##### Material for the task

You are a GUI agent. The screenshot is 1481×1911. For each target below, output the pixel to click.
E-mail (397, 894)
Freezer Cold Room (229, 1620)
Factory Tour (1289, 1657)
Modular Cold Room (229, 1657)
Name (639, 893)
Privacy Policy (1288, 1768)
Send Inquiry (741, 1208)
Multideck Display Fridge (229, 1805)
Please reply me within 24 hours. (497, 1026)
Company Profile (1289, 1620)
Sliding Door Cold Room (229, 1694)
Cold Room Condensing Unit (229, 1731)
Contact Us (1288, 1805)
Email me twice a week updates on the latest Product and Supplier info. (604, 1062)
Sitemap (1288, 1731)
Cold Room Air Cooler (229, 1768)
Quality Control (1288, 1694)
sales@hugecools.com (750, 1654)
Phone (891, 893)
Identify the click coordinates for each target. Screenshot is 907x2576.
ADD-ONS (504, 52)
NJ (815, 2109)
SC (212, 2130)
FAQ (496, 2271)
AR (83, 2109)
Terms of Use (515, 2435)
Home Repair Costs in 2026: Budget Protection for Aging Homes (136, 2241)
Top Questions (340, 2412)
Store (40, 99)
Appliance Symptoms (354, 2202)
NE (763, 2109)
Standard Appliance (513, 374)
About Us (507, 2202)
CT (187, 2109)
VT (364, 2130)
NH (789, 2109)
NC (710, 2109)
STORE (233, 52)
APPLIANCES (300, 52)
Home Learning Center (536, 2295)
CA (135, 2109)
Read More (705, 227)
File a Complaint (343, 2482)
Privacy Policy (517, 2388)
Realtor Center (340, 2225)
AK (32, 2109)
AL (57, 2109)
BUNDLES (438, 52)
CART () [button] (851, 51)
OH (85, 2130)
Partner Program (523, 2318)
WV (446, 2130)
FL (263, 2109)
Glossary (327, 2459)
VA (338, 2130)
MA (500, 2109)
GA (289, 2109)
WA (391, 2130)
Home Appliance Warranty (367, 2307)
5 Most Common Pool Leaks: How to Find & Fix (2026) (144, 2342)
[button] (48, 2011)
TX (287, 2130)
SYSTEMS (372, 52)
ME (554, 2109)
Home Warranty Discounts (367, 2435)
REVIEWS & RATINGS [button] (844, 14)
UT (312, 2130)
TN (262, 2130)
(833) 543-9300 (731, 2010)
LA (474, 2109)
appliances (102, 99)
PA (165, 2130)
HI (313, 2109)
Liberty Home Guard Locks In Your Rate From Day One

##########

**Written exercise**
Can you retype all of the entries above line for line, without changing anything?

**Expected answer**
You are a GUI agent. The screenshot is 1481×1911. For each target below, output the pixel to click.
E-mail (397, 894)
Freezer Cold Room (229, 1620)
Factory Tour (1289, 1657)
Modular Cold Room (229, 1657)
Name (639, 893)
Privacy Policy (1288, 1768)
Send Inquiry (741, 1208)
Multideck Display Fridge (229, 1805)
Please reply me within 24 hours. (497, 1026)
Company Profile (1289, 1620)
Sliding Door Cold Room (229, 1694)
Cold Room Condensing Unit (229, 1731)
Contact Us (1288, 1805)
Email me twice a week updates on the latest Product and Supplier info. (604, 1062)
Sitemap (1288, 1731)
Cold Room Air Cooler (229, 1768)
Quality Control (1288, 1694)
sales@hugecools.com (750, 1654)
Phone (891, 893)
Identify the click coordinates for each target. Screenshot is 907x2576.
ADD-ONS (504, 52)
NJ (815, 2109)
SC (212, 2130)
FAQ (496, 2271)
AR (83, 2109)
Terms of Use (515, 2435)
Home Repair Costs in 2026: Budget Protection for Aging Homes (136, 2241)
Top Questions (340, 2412)
Store (40, 99)
Appliance Symptoms (354, 2202)
NE (763, 2109)
Standard Appliance (513, 374)
About Us (507, 2202)
CT (187, 2109)
VT (364, 2130)
NH (789, 2109)
NC (710, 2109)
STORE (233, 52)
APPLIANCES (300, 52)
Home Learning Center (536, 2295)
CA (135, 2109)
Read More (705, 227)
File a Complaint (343, 2482)
Privacy Policy (517, 2388)
Realtor Center (340, 2225)
AK (32, 2109)
AL (57, 2109)
BUNDLES (438, 52)
CART () [button] (851, 51)
OH (85, 2130)
Partner Program (523, 2318)
WV (446, 2130)
FL (263, 2109)
Glossary (327, 2459)
VA (338, 2130)
MA (500, 2109)
GA (289, 2109)
WA (391, 2130)
Home Appliance Warranty (367, 2307)
5 Most Common Pool Leaks: How to Find & Fix (2026) (144, 2342)
[button] (48, 2011)
TX (287, 2130)
SYSTEMS (372, 52)
ME (554, 2109)
Home Warranty Discounts (367, 2435)
REVIEWS & RATINGS [button] (844, 14)
UT (312, 2130)
TN (262, 2130)
(833) 543-9300 (731, 2010)
LA (474, 2109)
appliances (102, 99)
PA (165, 2130)
HI (313, 2109)
Liberty Home Guard Locks In Your Rate From Day One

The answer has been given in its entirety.